[TO BE DONE] Rewrite the listing lines from the one containing "Je suis un fournisseur" through the one containing "[hansung_logo_white] (108, 411)", inclusive, with "FAQ" swapped for "foire aux questions" and everything else left as it is.

[GIVEN RECORDS]
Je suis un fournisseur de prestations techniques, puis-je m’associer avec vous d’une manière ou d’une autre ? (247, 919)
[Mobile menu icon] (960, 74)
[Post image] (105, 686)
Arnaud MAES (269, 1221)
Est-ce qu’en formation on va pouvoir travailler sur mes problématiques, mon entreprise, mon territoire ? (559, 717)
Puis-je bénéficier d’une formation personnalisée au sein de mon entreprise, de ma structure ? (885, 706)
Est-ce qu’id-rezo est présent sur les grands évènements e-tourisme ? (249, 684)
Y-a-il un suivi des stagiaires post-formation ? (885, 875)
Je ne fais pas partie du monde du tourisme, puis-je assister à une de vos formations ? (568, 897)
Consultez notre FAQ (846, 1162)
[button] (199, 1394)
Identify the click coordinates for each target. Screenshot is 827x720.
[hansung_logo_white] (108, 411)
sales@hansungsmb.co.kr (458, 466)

---

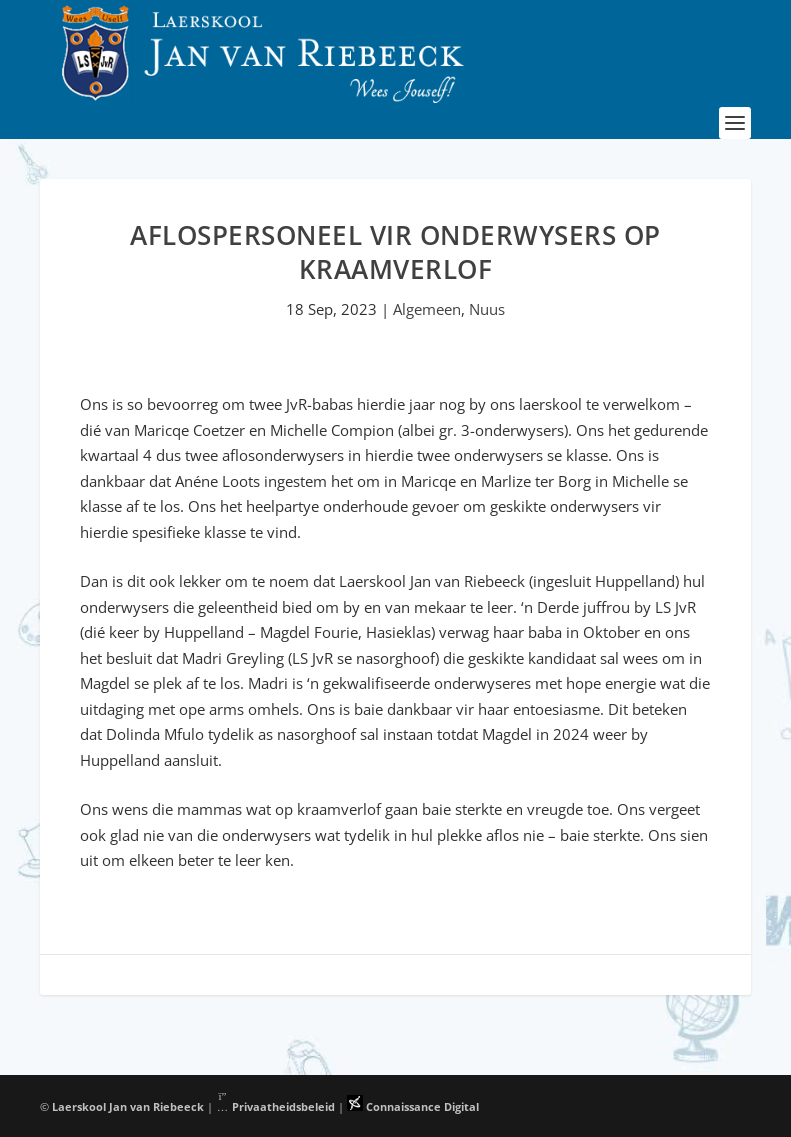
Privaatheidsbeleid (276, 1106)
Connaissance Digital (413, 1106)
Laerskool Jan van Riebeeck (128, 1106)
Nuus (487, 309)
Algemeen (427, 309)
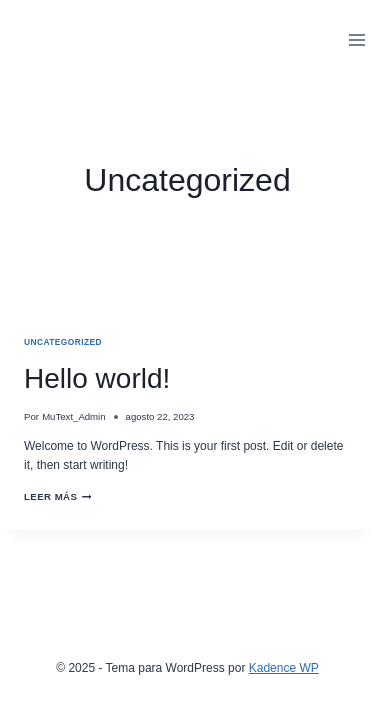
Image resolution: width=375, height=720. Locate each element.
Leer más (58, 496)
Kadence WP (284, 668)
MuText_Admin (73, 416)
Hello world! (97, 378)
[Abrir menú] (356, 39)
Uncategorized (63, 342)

==

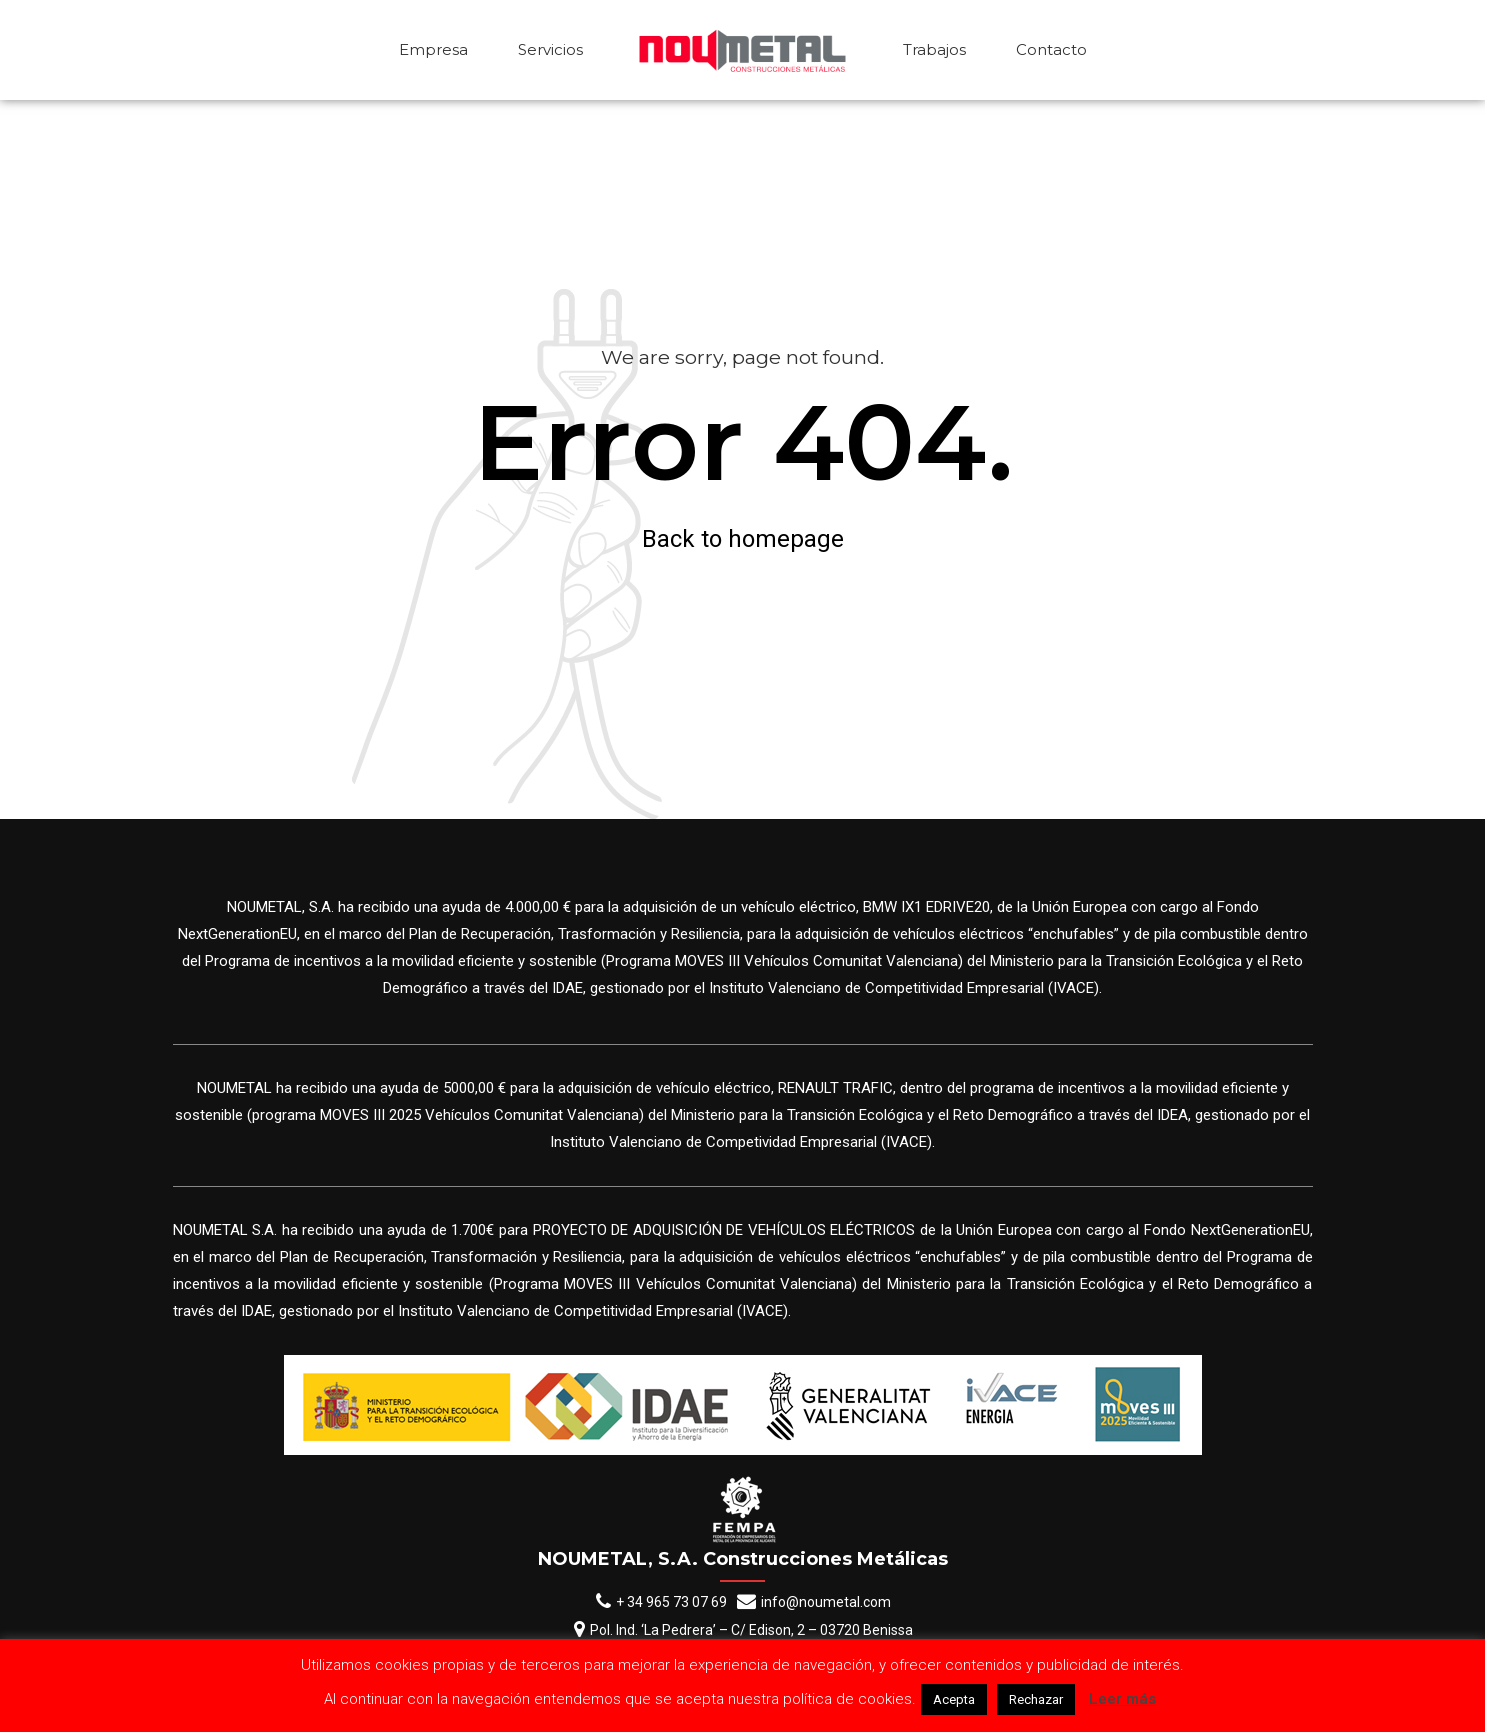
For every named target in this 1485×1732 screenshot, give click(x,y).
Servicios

[ANSWER TO THIS PROBLEM]
Je suis un fournisseur de prestations techniques, puis-je m’associer avec vous d’une manière ou d’une autre ? (247, 919)
[Mobile menu icon] (960, 74)
[Post image] (105, 686)
Arnaud MAES (269, 1221)
Est-ce qu’en formation on va pouvoir travailler sur mes problématiques, mon entreprise, mon territoire ? (559, 717)
Puis-je bénéficier d’une formation personnalisée au sein de mon entreprise, de ma structure ? (885, 706)
Est-ce qu’id-rezo est présent sur les grands évènements e-tourisme ? (249, 684)
Y-a-il un suivi des stagiaires post-formation ? (885, 875)
Je ne fais pas partie du monde du tourisme, puis-je assister à une de vos formations ? (568, 897)
Consultez notre foire aux questions (846, 1162)
[button] (199, 1394)
Identify the click coordinates for each target. Screenshot is 827x720.
[hansung_logo_white] (108, 411)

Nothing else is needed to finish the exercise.